Edit: Oh yeah, our company was very serious about HIPAA training and treated patient data with extreme caution. Some offices... really didn't. It got to the point where we'd straight up have to reject ticket requests for having identifying information. Our ticketing system was secure on our end, no telling what was going on outside of it.

As a side note, for the trans people out there, don't accept that you have to be misgendered on your medical records without a bit of a fuss. There's special modifiers that specifically override restrictions on sex-based medical procedures when your reported gender doesn't match their requirements. Unfortunately, whether your provider knows about or uses them is a bit of a toss-up.

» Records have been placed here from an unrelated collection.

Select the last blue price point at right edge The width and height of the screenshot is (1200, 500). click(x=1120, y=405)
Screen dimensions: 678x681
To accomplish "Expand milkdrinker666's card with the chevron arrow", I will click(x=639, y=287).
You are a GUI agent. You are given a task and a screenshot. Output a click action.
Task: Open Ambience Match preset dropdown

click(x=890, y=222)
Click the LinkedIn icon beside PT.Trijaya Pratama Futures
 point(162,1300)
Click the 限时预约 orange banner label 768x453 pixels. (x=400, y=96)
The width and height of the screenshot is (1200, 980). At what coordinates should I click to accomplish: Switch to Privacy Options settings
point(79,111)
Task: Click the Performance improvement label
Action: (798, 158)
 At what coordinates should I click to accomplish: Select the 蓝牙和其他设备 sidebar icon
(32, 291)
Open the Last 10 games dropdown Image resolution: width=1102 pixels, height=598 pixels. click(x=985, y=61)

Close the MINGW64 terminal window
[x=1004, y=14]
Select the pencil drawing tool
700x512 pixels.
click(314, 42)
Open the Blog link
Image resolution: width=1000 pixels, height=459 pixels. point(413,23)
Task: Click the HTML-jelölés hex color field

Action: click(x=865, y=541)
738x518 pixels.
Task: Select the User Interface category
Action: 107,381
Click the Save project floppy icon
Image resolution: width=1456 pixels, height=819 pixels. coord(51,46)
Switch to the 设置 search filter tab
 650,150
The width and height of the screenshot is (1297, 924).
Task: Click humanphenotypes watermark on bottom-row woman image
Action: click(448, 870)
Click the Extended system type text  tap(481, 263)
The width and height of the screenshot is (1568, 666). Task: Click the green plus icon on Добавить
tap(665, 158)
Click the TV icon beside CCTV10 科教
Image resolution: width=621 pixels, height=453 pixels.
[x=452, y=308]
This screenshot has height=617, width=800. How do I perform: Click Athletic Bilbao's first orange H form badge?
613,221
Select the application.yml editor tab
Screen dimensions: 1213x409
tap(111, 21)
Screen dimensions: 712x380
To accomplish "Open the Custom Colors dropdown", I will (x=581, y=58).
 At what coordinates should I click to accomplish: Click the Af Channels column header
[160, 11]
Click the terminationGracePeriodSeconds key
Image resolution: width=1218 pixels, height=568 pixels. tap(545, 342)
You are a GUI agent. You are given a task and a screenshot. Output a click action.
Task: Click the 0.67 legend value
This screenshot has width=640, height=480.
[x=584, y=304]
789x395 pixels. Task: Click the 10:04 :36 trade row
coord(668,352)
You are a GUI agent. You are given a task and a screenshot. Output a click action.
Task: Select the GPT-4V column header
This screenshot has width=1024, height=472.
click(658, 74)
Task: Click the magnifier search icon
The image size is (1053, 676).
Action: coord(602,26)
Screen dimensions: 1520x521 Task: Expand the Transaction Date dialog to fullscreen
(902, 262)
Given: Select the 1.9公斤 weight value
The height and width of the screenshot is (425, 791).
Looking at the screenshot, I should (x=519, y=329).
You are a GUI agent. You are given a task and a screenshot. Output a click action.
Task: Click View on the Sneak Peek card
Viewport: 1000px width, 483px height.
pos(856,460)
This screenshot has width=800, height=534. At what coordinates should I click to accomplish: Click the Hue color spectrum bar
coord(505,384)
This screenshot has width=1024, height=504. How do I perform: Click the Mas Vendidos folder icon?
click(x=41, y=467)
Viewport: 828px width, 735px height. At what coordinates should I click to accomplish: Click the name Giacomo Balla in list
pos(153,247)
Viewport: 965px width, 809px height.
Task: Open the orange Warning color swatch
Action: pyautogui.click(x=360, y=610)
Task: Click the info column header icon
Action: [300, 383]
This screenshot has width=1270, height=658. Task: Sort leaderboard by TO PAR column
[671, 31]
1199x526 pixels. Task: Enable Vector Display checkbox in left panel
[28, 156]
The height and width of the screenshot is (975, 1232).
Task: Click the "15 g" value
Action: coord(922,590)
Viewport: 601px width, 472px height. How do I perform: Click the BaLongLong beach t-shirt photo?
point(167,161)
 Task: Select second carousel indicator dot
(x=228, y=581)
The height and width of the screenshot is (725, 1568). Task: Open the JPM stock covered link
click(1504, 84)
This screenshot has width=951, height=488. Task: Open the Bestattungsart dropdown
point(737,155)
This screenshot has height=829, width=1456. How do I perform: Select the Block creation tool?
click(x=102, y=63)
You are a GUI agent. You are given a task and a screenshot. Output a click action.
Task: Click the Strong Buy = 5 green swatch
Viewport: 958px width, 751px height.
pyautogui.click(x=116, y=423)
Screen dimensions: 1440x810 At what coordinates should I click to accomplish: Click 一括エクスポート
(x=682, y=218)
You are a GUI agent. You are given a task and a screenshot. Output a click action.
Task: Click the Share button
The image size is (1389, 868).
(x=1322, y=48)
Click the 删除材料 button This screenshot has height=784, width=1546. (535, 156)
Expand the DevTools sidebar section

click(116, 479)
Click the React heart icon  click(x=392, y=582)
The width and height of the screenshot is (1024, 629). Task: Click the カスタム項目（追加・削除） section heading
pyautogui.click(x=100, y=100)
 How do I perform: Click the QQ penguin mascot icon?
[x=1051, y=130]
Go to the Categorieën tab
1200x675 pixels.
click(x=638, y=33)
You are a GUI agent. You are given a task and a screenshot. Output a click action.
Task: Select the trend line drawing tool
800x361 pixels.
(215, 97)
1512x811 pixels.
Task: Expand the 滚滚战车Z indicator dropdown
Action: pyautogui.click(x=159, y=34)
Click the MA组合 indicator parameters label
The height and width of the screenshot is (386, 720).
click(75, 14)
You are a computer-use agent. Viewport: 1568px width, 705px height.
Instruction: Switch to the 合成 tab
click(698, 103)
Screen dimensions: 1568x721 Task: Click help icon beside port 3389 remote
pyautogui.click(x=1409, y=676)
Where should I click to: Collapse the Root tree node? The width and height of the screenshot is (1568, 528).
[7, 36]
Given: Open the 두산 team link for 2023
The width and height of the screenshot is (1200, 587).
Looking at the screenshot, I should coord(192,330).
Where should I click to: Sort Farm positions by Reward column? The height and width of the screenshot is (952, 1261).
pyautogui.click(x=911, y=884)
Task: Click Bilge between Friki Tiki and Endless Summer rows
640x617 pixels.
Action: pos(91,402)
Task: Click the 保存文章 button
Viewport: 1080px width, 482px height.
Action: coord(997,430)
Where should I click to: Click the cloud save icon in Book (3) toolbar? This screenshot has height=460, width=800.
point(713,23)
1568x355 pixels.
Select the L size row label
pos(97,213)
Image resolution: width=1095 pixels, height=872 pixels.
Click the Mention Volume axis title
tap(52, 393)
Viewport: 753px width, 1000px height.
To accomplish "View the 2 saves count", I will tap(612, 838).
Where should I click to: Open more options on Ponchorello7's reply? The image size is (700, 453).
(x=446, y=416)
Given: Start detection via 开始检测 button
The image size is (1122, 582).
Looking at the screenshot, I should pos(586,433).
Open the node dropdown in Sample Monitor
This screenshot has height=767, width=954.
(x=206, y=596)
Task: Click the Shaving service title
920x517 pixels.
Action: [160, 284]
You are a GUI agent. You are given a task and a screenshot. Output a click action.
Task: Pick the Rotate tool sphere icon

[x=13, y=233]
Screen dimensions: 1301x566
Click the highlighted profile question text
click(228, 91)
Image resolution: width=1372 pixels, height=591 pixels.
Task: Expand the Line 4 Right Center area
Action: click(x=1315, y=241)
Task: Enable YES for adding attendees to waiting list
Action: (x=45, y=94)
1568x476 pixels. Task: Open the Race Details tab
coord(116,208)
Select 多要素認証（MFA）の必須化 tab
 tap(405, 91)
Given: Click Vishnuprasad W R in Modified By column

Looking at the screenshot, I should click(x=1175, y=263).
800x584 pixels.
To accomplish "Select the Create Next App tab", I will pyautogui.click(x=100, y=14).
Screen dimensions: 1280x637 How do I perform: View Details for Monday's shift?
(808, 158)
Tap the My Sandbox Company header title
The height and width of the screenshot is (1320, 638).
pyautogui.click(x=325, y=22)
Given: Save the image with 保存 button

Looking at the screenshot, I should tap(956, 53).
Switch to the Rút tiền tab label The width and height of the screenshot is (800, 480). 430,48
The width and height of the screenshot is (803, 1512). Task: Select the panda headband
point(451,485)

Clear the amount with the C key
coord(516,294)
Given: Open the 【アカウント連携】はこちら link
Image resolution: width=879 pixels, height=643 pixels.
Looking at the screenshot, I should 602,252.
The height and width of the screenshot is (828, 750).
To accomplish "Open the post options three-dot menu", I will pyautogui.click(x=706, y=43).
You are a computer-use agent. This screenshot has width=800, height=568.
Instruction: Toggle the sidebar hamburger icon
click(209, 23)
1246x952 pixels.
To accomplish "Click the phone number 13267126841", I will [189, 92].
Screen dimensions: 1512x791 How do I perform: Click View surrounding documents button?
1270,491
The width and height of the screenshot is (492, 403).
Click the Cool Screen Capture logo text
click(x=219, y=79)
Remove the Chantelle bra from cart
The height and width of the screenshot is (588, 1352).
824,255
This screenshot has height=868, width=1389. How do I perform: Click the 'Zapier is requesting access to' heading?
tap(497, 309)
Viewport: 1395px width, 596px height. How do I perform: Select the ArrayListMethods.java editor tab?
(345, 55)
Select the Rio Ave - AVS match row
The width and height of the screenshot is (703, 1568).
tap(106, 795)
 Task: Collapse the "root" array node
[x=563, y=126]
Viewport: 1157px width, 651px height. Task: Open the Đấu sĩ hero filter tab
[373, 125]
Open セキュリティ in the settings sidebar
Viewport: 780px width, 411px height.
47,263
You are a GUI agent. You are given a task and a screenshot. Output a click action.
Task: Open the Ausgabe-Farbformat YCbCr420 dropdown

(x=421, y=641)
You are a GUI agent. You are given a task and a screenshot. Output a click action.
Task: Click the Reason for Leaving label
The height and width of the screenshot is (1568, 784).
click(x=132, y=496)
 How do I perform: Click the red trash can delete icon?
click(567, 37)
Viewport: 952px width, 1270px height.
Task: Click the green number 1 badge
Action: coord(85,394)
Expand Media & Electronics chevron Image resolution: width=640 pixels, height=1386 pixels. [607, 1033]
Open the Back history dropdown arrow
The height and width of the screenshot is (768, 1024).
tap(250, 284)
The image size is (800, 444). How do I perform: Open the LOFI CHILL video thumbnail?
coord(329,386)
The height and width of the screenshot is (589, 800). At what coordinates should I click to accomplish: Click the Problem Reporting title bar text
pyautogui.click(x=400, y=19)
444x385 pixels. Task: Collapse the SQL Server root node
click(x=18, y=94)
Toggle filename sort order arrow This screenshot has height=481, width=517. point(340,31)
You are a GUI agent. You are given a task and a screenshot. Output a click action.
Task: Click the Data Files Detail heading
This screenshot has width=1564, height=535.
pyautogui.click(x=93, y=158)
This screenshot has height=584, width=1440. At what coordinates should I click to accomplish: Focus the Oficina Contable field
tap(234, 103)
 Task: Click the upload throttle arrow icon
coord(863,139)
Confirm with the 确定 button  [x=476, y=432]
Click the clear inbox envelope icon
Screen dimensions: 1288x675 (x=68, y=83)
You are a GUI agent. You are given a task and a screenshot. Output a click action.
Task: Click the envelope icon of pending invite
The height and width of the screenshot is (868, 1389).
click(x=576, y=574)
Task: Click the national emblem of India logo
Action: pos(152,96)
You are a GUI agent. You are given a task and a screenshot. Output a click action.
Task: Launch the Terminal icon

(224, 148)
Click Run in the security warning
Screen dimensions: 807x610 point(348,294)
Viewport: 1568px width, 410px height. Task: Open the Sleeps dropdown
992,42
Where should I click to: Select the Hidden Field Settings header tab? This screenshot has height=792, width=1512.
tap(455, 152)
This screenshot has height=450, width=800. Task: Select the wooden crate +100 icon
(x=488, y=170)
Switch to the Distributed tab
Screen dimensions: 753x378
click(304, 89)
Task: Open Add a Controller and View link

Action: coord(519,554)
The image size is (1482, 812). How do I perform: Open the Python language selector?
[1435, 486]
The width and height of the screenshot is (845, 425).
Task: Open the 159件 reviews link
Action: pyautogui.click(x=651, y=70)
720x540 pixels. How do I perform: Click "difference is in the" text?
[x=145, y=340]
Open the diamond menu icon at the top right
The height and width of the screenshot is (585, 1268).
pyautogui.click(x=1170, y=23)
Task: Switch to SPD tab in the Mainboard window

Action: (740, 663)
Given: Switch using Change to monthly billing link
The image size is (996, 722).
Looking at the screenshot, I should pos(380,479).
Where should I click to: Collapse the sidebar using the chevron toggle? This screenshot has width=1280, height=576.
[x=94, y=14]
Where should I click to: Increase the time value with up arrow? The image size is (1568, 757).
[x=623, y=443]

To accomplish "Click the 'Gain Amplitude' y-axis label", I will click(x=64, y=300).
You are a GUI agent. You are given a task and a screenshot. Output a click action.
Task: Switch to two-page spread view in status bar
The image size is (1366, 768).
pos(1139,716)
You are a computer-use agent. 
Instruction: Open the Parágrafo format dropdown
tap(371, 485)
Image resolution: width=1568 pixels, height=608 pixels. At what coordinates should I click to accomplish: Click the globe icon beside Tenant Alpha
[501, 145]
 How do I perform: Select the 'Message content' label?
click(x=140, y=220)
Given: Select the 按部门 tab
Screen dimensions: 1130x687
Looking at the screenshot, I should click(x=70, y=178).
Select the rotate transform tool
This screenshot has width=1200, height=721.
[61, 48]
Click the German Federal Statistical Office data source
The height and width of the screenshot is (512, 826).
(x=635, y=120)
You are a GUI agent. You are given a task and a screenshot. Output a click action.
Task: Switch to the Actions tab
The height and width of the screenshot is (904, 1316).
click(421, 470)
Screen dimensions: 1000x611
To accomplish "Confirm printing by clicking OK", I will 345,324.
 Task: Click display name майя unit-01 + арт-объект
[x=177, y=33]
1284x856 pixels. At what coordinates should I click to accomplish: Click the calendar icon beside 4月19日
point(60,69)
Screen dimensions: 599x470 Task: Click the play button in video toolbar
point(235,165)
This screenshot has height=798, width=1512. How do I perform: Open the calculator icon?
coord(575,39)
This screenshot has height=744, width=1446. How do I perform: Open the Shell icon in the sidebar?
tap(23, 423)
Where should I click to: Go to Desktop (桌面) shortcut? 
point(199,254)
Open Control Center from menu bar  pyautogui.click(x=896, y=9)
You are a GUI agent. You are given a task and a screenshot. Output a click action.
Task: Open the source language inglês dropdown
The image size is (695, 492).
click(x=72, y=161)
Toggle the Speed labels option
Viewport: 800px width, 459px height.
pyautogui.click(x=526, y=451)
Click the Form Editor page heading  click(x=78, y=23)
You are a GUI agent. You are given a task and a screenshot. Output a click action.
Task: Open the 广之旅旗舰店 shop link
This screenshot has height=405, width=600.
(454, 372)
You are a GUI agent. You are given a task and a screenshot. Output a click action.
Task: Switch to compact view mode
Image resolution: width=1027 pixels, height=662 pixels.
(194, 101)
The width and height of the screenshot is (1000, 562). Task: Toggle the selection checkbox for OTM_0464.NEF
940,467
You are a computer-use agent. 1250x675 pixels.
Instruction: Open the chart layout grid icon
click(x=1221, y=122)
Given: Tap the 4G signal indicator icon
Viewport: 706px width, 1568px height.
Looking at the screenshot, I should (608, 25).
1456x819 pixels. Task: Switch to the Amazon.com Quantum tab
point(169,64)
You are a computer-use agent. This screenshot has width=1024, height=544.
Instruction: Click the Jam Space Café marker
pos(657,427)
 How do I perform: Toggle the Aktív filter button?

On a brighter note, as stupid as it is that every single diagnosis has to be codified specifically for the insurance industry, there are some funny codes in there.

Some favorites:

Now there's a new standard coming into effect, ICD11. The biggest complaint with ICD10 was the overly specific codes they had to keep track of. They did change things so that you didn't have a completely different code for every single type of, say, dolphin injury, but they did add many more animals.

[–] andros_rex@lemmy.world 1 points 1 year ago

Teacher - school districts are so afraid of getting sued that unless a kid is physically assaulting another student we have absolutely nothing we can do about it (even then, no guarantees). If your kid goes to a public school, all of your kids classes have one or two students that are allowed to do essentially whatever they want with no consequences.

Cell phone addiction is also huge. A lot of the “learning loss” being blamed on Covid is in part just the fact that students spend class watching TikTok’s or bullying each other in group chats. Don’t fucking text your kid during class. Vaping is as predominant as smoking was in the 80s.